Correlation

options(scipen=999)
library(ggplot2)
library(dplyr)
library(reshape2)
library(DMwR)
library(knitr)
library(kableExtra)

BaseballDf <- read.csv("https://raw.githubusercontent.com/akulapa/Data621-Week05-Discussion/master/moneyball-training-data.csv", header= TRUE, stringsAsFactors = F)
BaseballDf$TEAM_BATTING_1B = BaseballDf$TEAM_BATTING_H - BaseballDf$TEAM_BATTING_2B - BaseballDf$TEAM_BATTING_3B - BaseballDf$TEAM_BATTING_HR

BaseballDf_kNN <- BaseballDf %>% 
  select(TARGET_WINS, TEAM_BATTING_2B,TEAM_BATTING_3B,TEAM_BATTING_HR,TEAM_BATTING_BB,TEAM_BATTING_SO,TEAM_BASERUN_SB,TEAM_PITCHING_H,TEAM_PITCHING_SO,TEAM_FIELDING_E,TEAM_FIELDING_DP,TEAM_BATTING_1B)

BaseballDf_kNN <- knnImputation(BaseballDf_kNN, 15, meth='weighAvg')

for(i in 1:ncol(BaseballDf_kNN)){
  BaseballDf_kNN[is.na(BaseballDf_kNN[,i]), i] <- as.numeric(as.character(BaseballDf_kNN[is.na(BaseballDf_kNN[,i]), i]))
}

df <- BaseballDf_kNN %>% 
  select(TEAM_PITCHING_H, TARGET_WINS)

cor.df <- data.frame(Name = "Pearson's", "cor" = round(cor(df, method = "pearson", use = "pairwise.complete.obs")[2],2))
cor.df <- rbind(cor.df, data.frame(Name = "Spearman's", "cor" = round(cor(df, method = "spearman", use = "pairwise.complete.obs")[2],2)))
cor.df <- rbind(cor.df, data.frame(Name = "Kendall's Tau", "cor" = round(cor(df, method = "kendall", use = "pairwise.complete.obs")[2],2)))

While working on Data621 project-1 using moneyball dataset, I noticed correlation coefficient computed using Pearson, Spearman and Kendall's Tau methods is not same. Especially correlation coefficient between variables TEAM_PITCHING_H and TARGET_WINS is different.

cor.df %>% 
  kable("html",caption = "Correlation Coefficient", aligh="c") %>%
  kable_styling(bootstrap_options = c("striped", "hover", "condensed", "responsive"), full_width = F, position = "center", font_size = 12)

Correlation Coefficient
Name	cor
Pearson’s	-0.11
Spearman’s	0.21
Kendall’s Tau	0.15

Though correlation between variables is not strong, it does vary from method to method. Pearson's method show negative correlation whereas Spearman's and Kendall's method show positive correlation between variables. This observation geared me towards writing this blog.

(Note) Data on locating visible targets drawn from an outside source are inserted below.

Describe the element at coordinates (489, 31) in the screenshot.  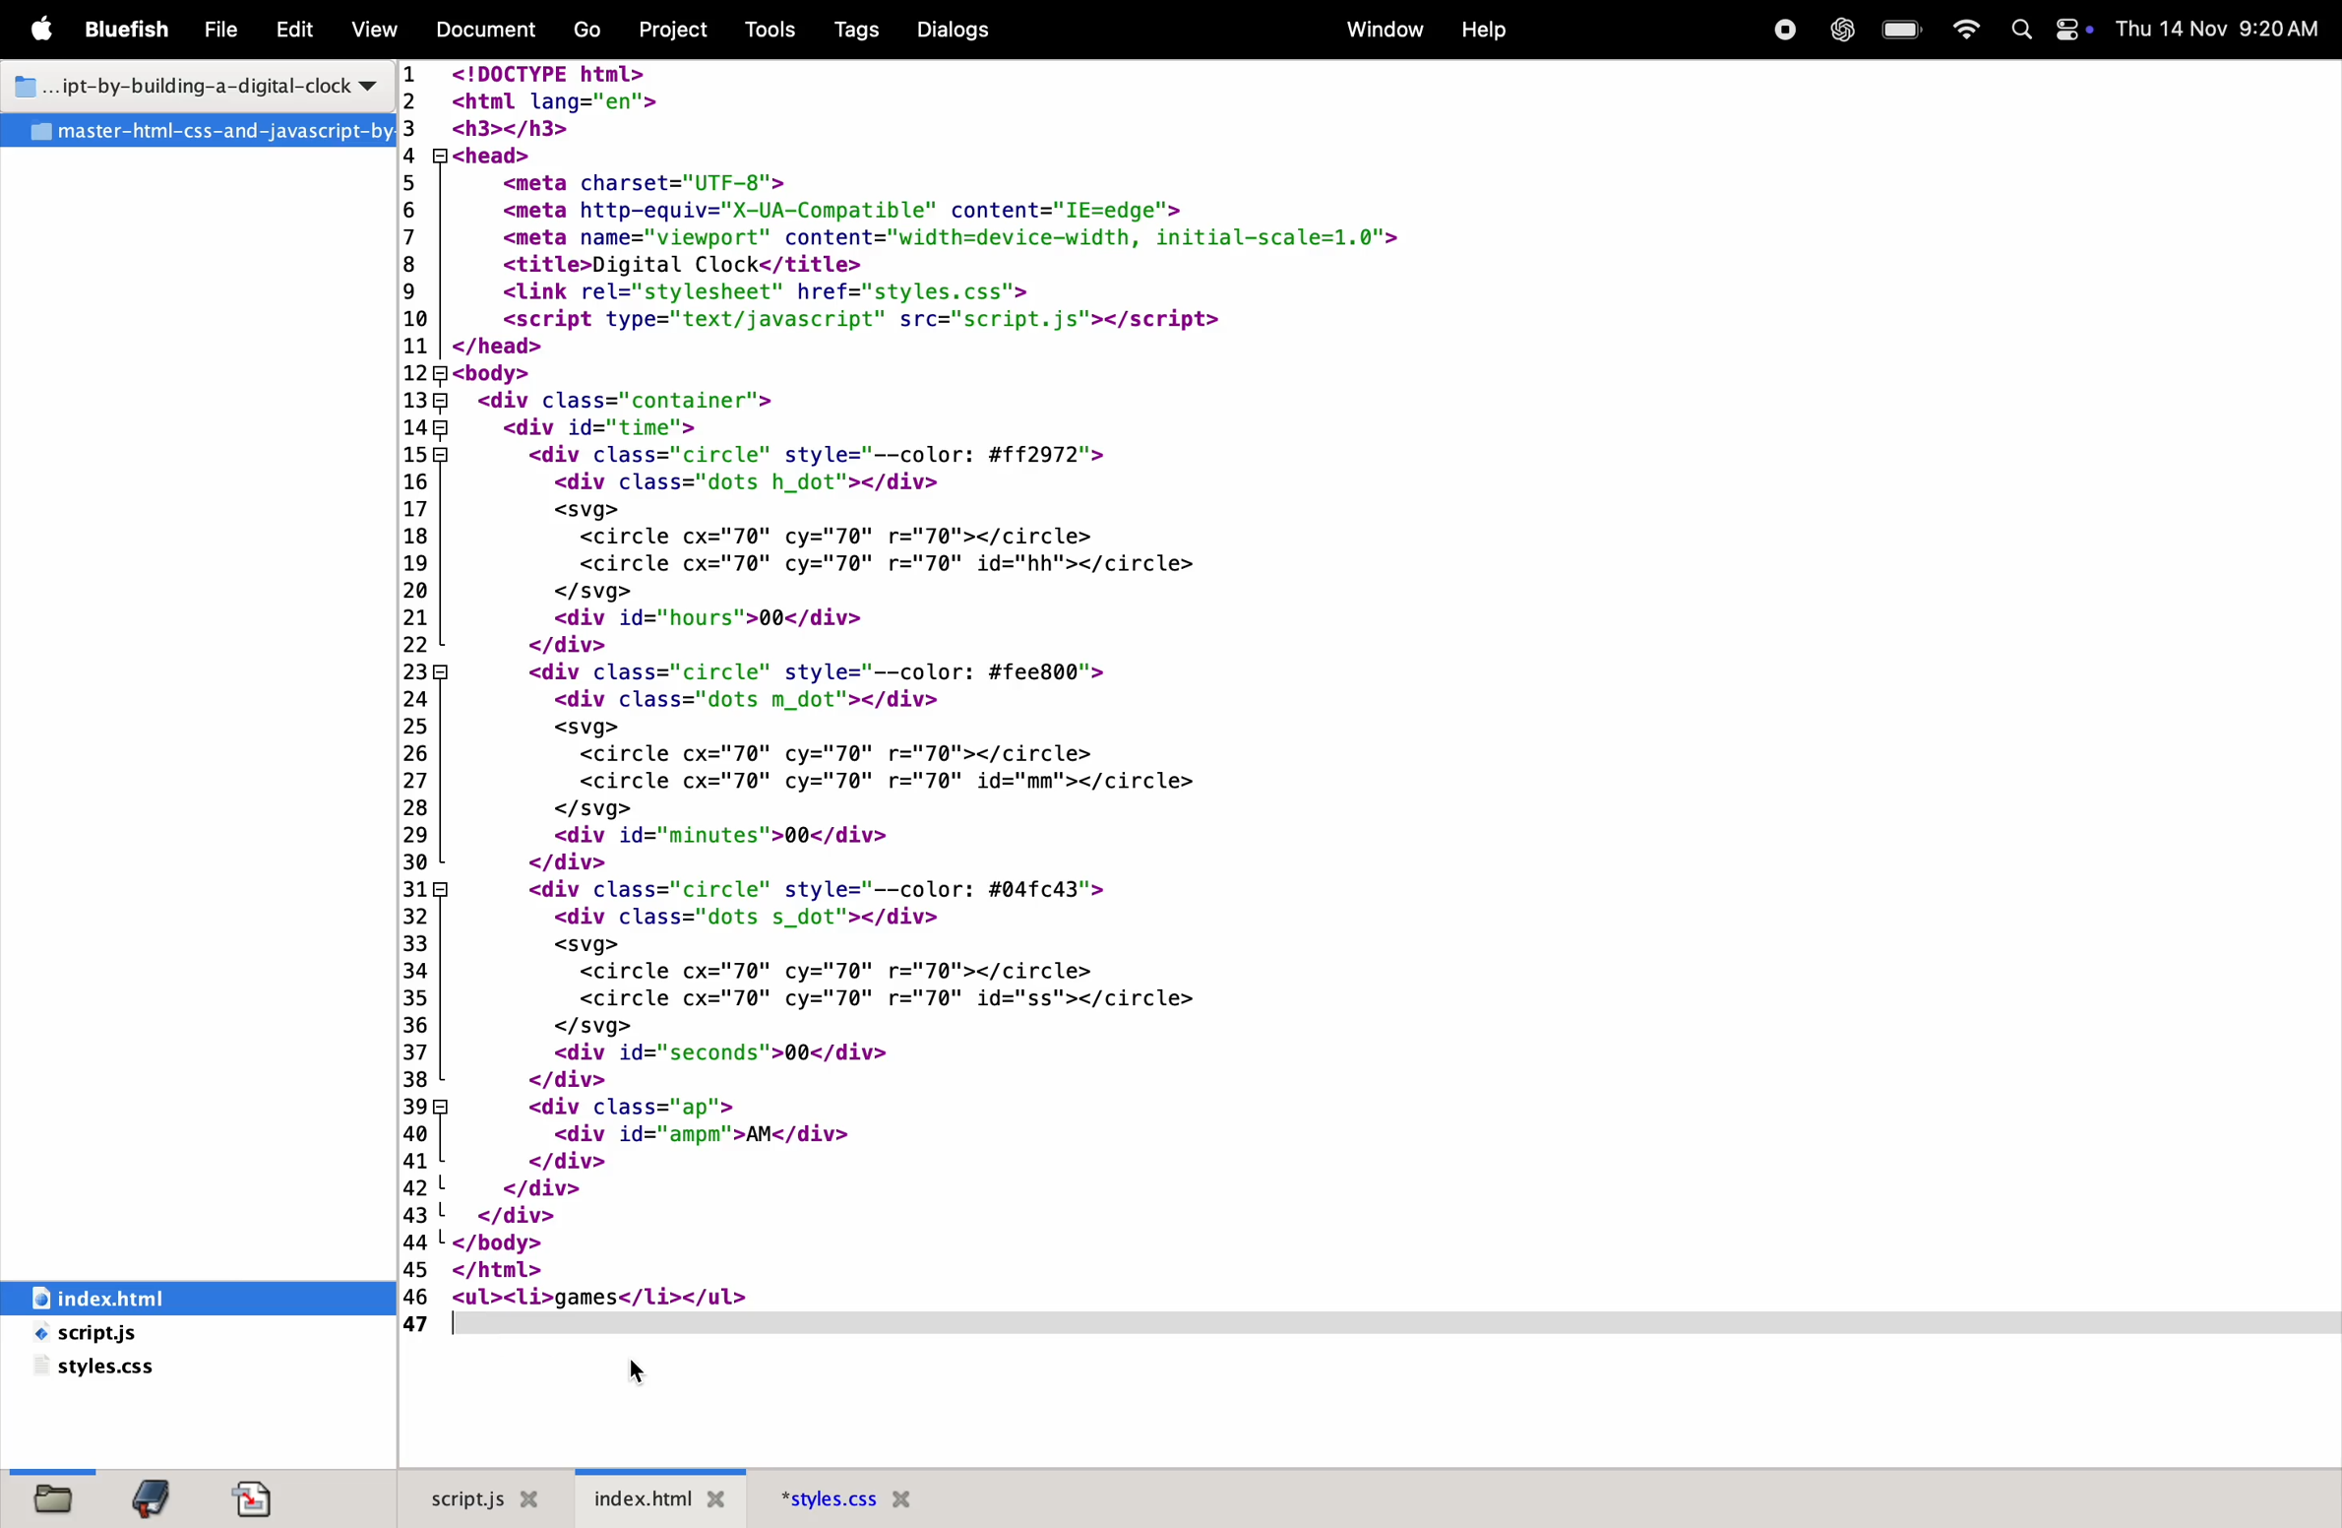
I see `Documents` at that location.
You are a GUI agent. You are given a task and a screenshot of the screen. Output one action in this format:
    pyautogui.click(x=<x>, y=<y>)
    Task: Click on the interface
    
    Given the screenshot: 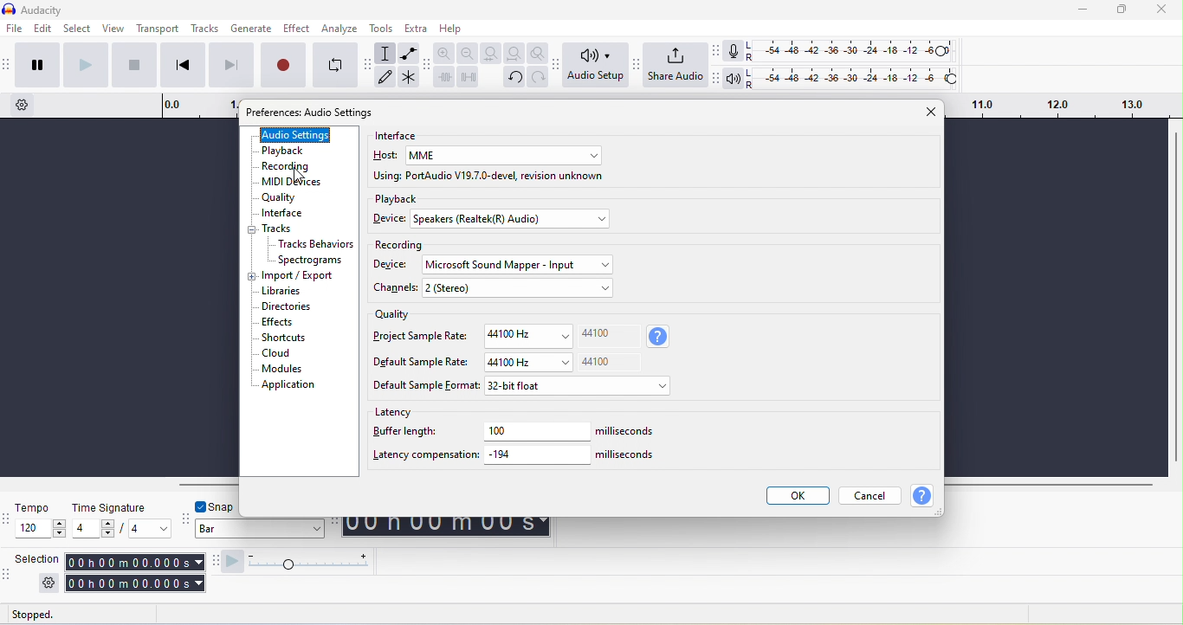 What is the action you would take?
    pyautogui.click(x=403, y=137)
    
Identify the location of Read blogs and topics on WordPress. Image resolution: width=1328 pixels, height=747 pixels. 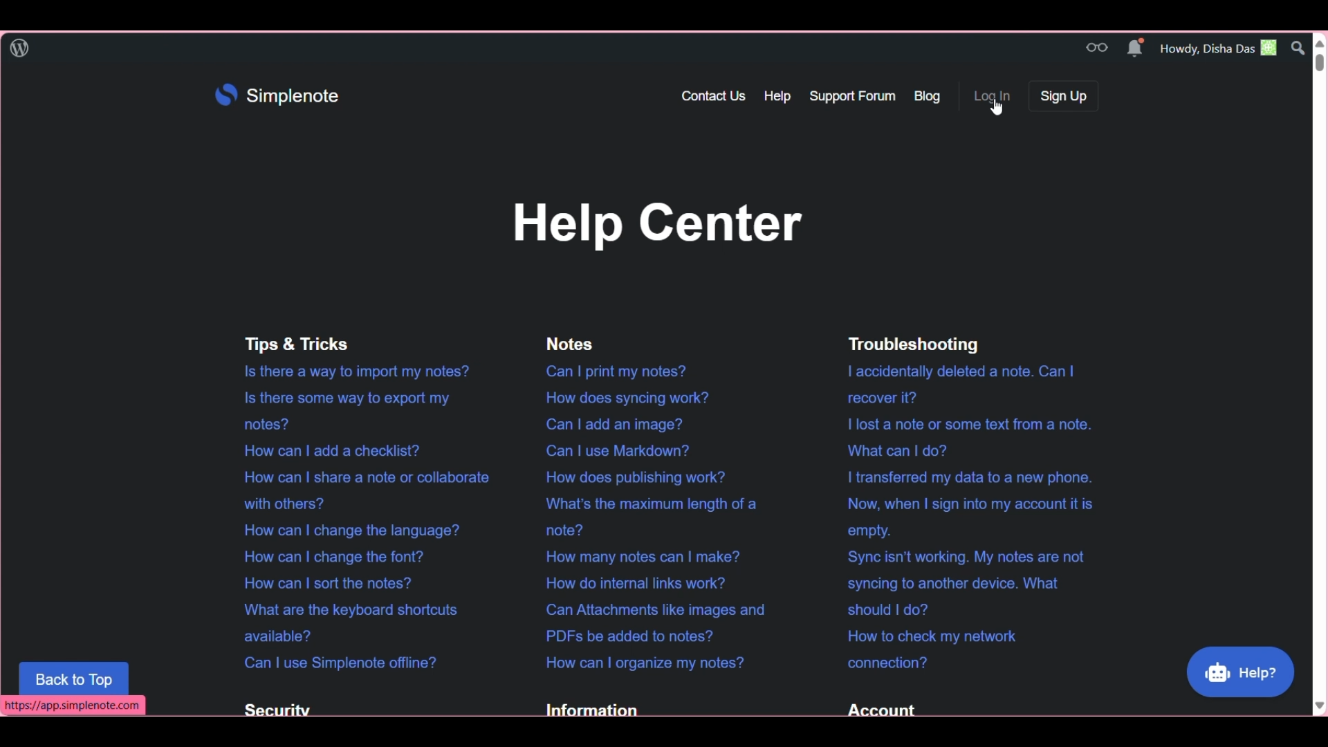
(1097, 48).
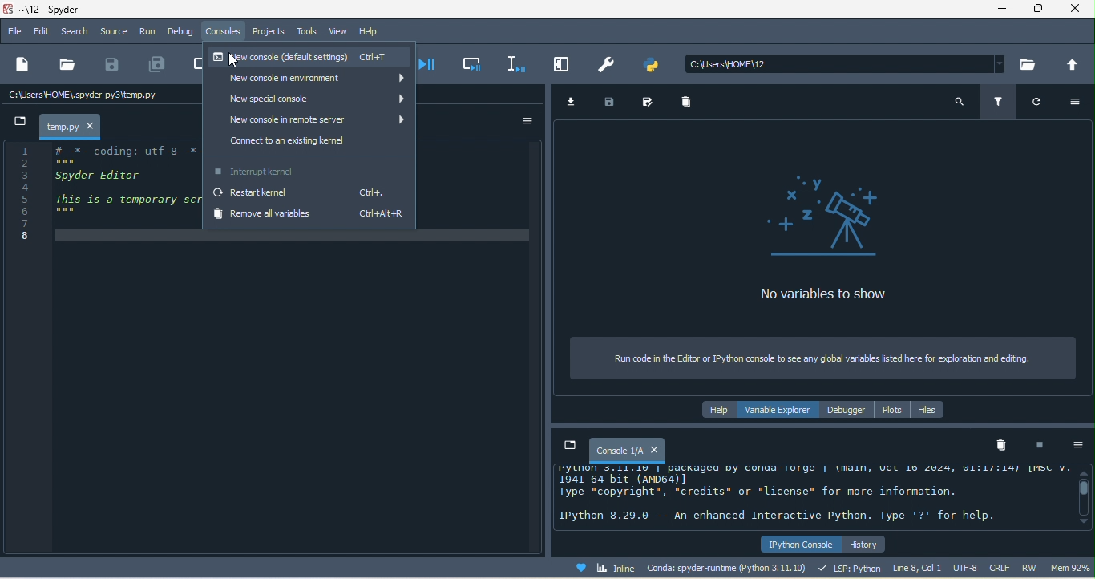 Image resolution: width=1095 pixels, height=579 pixels. I want to click on interrupt kenel, so click(307, 170).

In this blog post, I will discuss

Data Normality Tests
Correlation Tests
Comparision between Pearson, Spearman and Kendall's Tau correlation coefficients.

Data Normality Tests

Step one, inspect the data distribution using scatter-plot. The pattern we are trying to identify does TARGET_WINS value increase or decrease with a change in TEAM_PITCHING_H variable.

df <- BaseballDf_kNN %>% 
  select(TEAM_PITCHING_H, TARGET_WINS)

df.lm <-lm(TARGET_WINS~TEAM_PITCHING_H, data=df)


if (coef(df.lm)[2] < 0) {
  z <- list(xx = format(coef(df.lm)[1], digits = 4),
          yy = format(abs(coef(df.lm)[2]), digits = 4),
          r2 = format(summary(df.lm)$r.squared, digits = 3));
  eq <- substitute(italic(hat(y)) == xx - yy %.% italic(x)*","~~italic(r)^2~"="~r2,z)  
} else {
    z <- list(xx = format(coef(df.lm)[1], digits = 4),
        yy = format(abs(coef(df.lm)[2]), digits = 4),
        r2 = format(summary(df.lm)$r.squared, digits = 3));
    
  eq <- substitute(italic(hat(y)) == xx + yy %.% italic(x)*","~~italic(R)^2~"="~r2,z) 
}


df.lmeq <- as.character(as.expression(eq))

ggplot(df, aes(x=TEAM_PITCHING_H,y=TARGET_WINS)) + 
  geom_point(shape=1, size=1, color="black", alpha=1/2) +
    geom_smooth(method=lm, se=T, color="red", size=0.5) +
  labs(title = sprintf("Scatter Plot"), subtitle = "TEAM_PITCHING_H Vs. TARGET_WINS") + xlab("TEAM_PITCHING_H") + ylab("TARGET_WINS") +
  annotate("text", x = 20000, y = 75, label = df.lmeq, colour="red", size = 3.5, parse=T) + theme(
  panel.background = element_rect(fill = "lightblue",
                                colour = "lightblue",
                                size = 0.5, linetype = "solid"),
  panel.grid.major = element_line(size = 0.5, linetype = 'solid',
                                colour = "white"), 
  panel.grid.minor = element_line(size = 0.25, linetype = 'solid',
                                colour = "white"))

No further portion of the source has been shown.